I’ve been thinking a lot lately about the concept of positive thinking. Particularly because I’m not entirely sure what to make of it. It seems like a fairly reasonable idea at first glance (“If you’re sad, why not think happier thoughts?”), but I think at the end of the day the problem with it isn’t that it’s WRONG rather than oversimplified. At my work (which shall remain nameless for obvious reasons) there’s a lot of lip-flapping about “creating a positive atmosphere for customers/members/workplace, etc”, but the practice of this version of positivity usually involves the punishment of those who speak of anything negative or critical of the company or its management to anyone other than the management in a one-on-one basis. It’s this sort of thing that led to my realization that a lack of negativity and the presence of positivity are not the same thing. All it resulted in was this latent tension as everyone is aware of things that are wrong but are too afraid to say anything (or are cynical because they’ve followed the prescribed procedure and nothing was done to improve it). It’s almost more stressful than an outright negative environment because of the amount of fakeness and performance involved.

But aside from the specifics, I think the cardinal sin of those in the cult of positivity is failing to understand the factors that lead to a positive mindset. And I think that’s it: having a positive (or Challenge, credit to Jane McGonigal and her book SuperBetter for teaching me that word) mindset is different, more complex, and more difficult, than the kind of fast-food drive-thru advice that people give when they say, “Just think positive!”

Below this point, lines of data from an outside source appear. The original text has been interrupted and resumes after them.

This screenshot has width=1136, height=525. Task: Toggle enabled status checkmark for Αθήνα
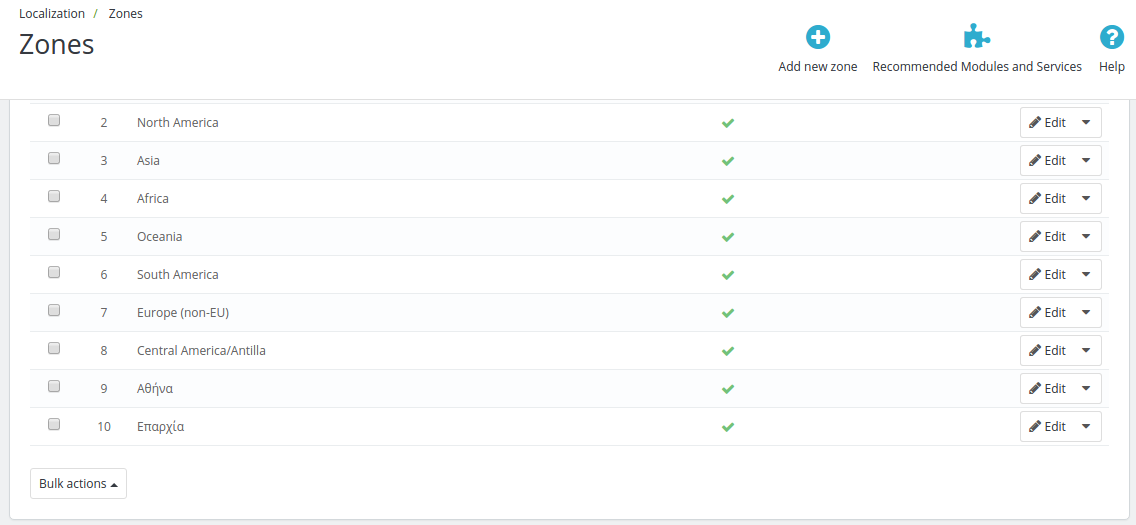tap(728, 389)
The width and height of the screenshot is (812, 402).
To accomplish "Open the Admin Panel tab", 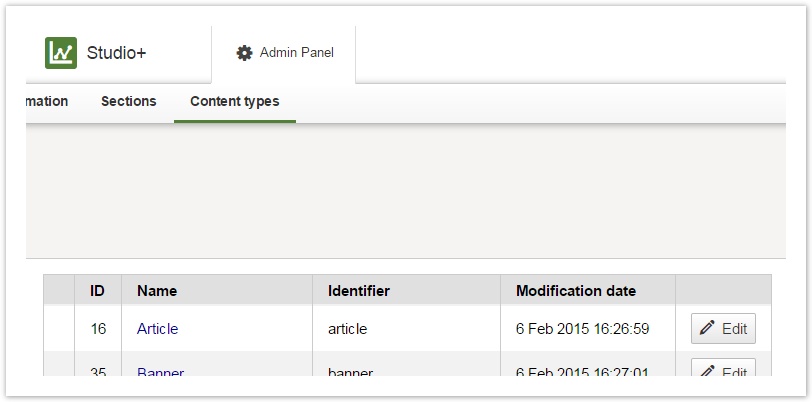I will (x=284, y=53).
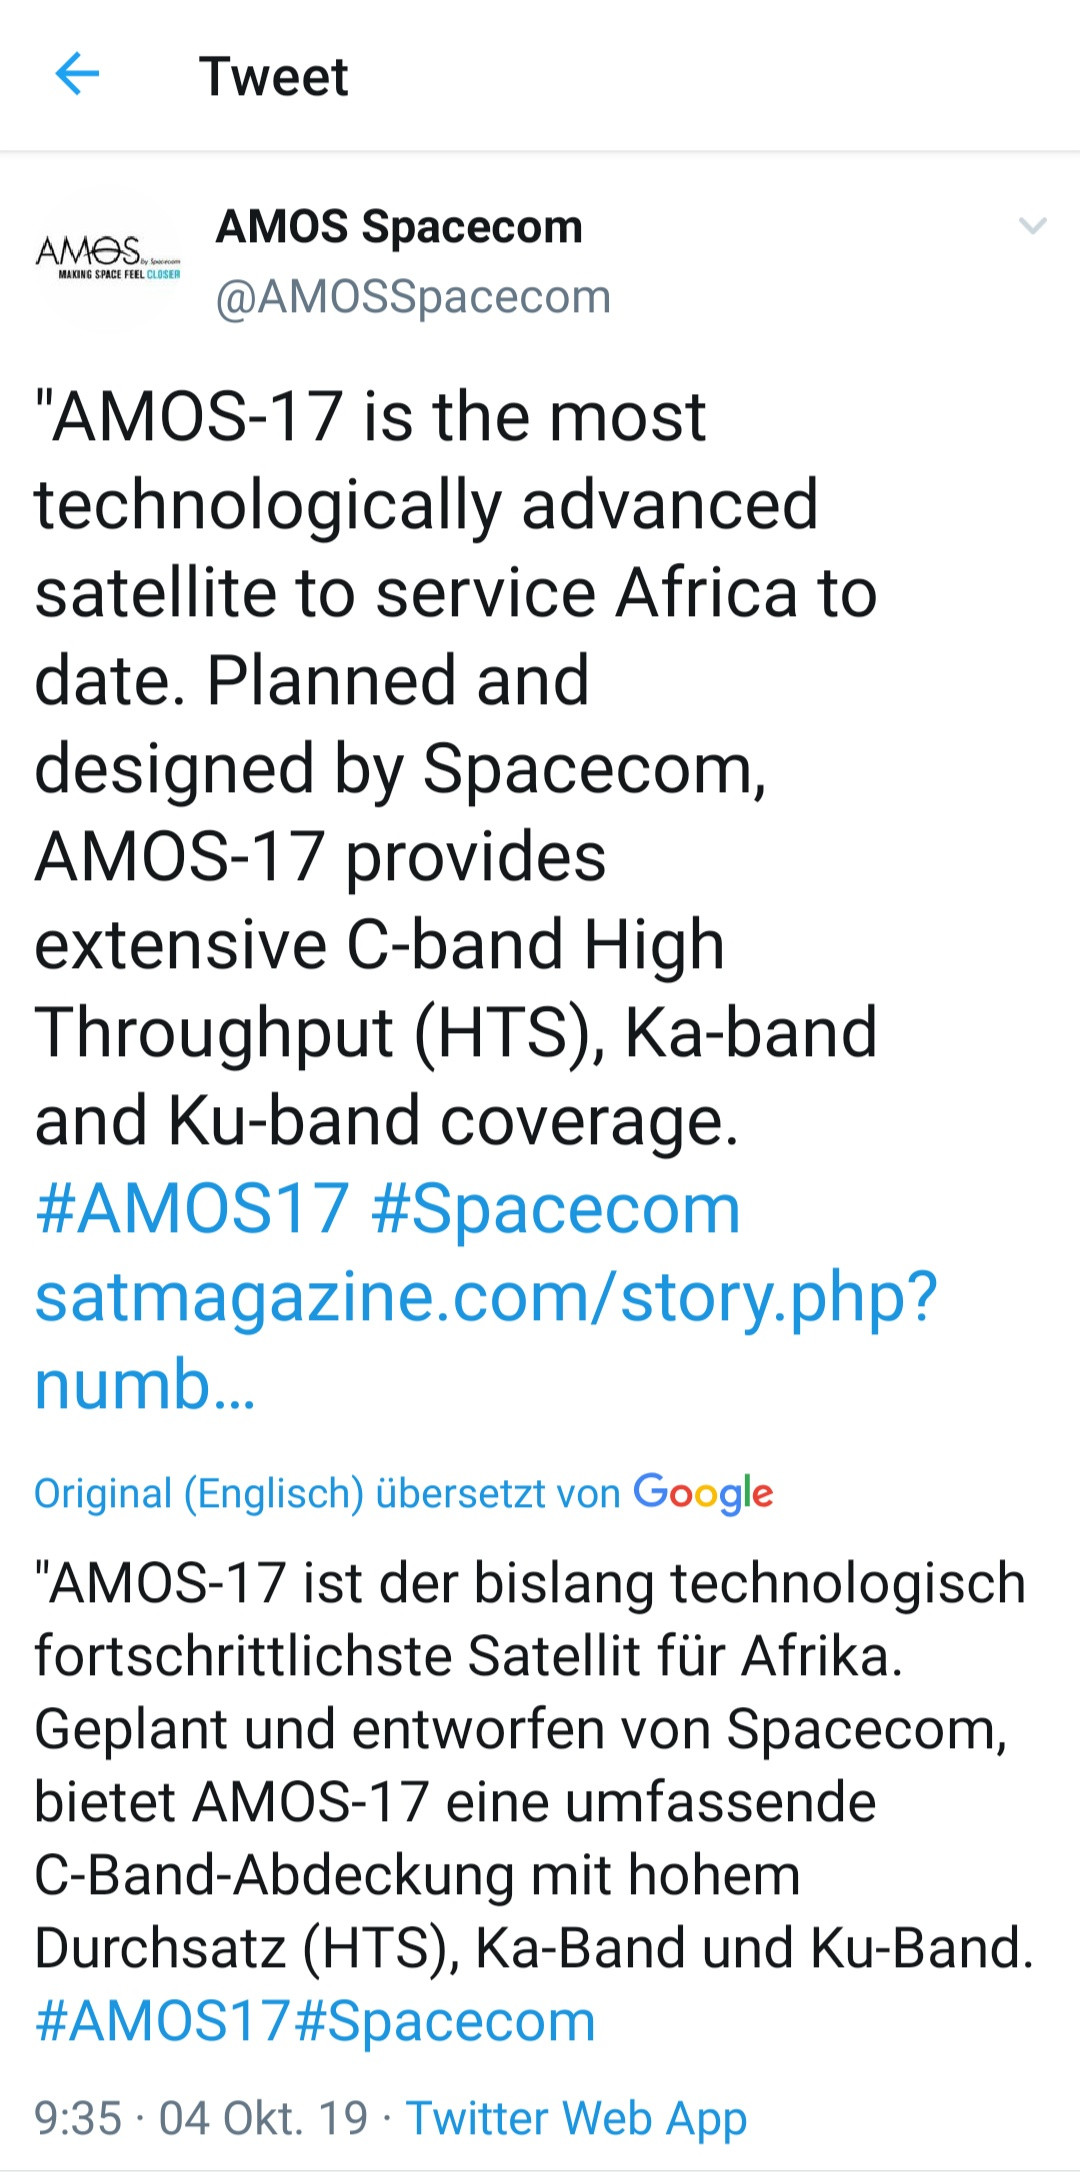Click the 9:35 tweet time
Image resolution: width=1080 pixels, height=2181 pixels.
78,2118
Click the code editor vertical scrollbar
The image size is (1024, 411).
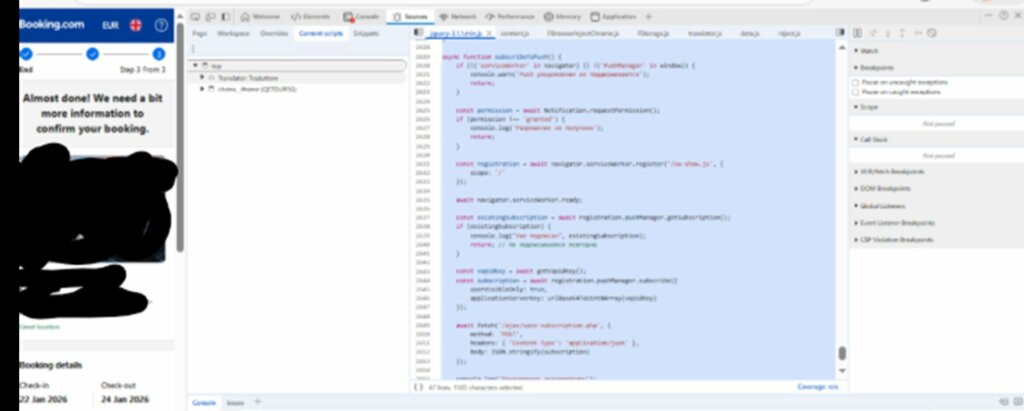(x=841, y=355)
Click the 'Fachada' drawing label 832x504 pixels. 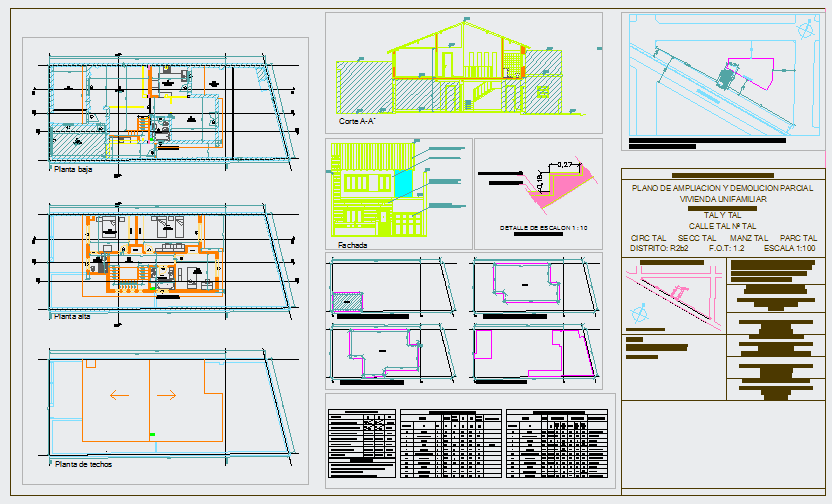pyautogui.click(x=352, y=244)
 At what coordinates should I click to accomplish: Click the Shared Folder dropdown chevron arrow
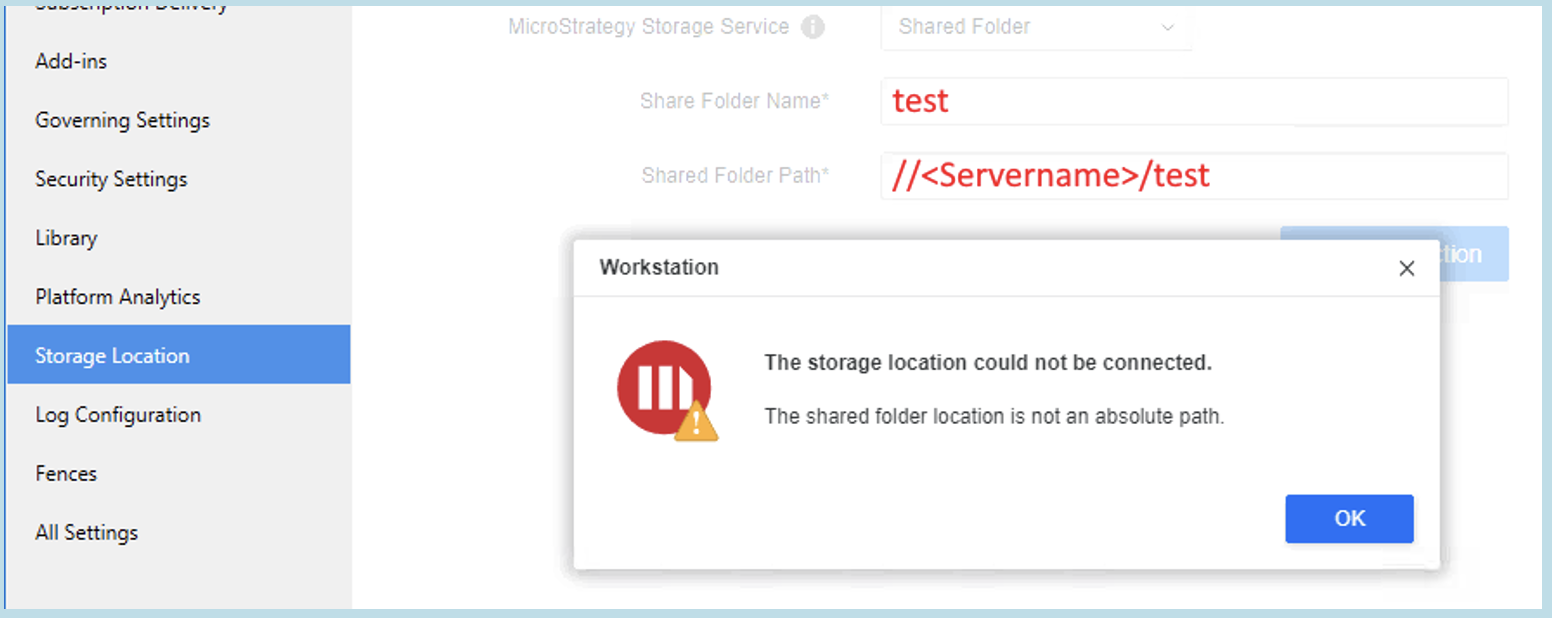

Essentially, it’s a means, not an end. It’s a result of a hundred different little skills that all take effort, to overcome a hundred little nightmares that haunt the people who struggle with them. The steps also vary from person to person along with how their struggles manifest, and I feel like that’s what not a lot of people understand. That even though one person may not find X problem a struggle, that does not make it less real or difficult for person Y. Especially with mental and emotional health, I think one step we can take towards better understanding is getting rid of the illusion that all pain is measured on a singular scale, rather than branching out like the subway from hell.

I get the distinct feeling whenever I hear that bullshit prescription, the only good it’s doing is helping the person who is saying it to think that they’re elevated in some way above the person asking for help. And it’s the perpetuation of that illusion that makes me pity them the most.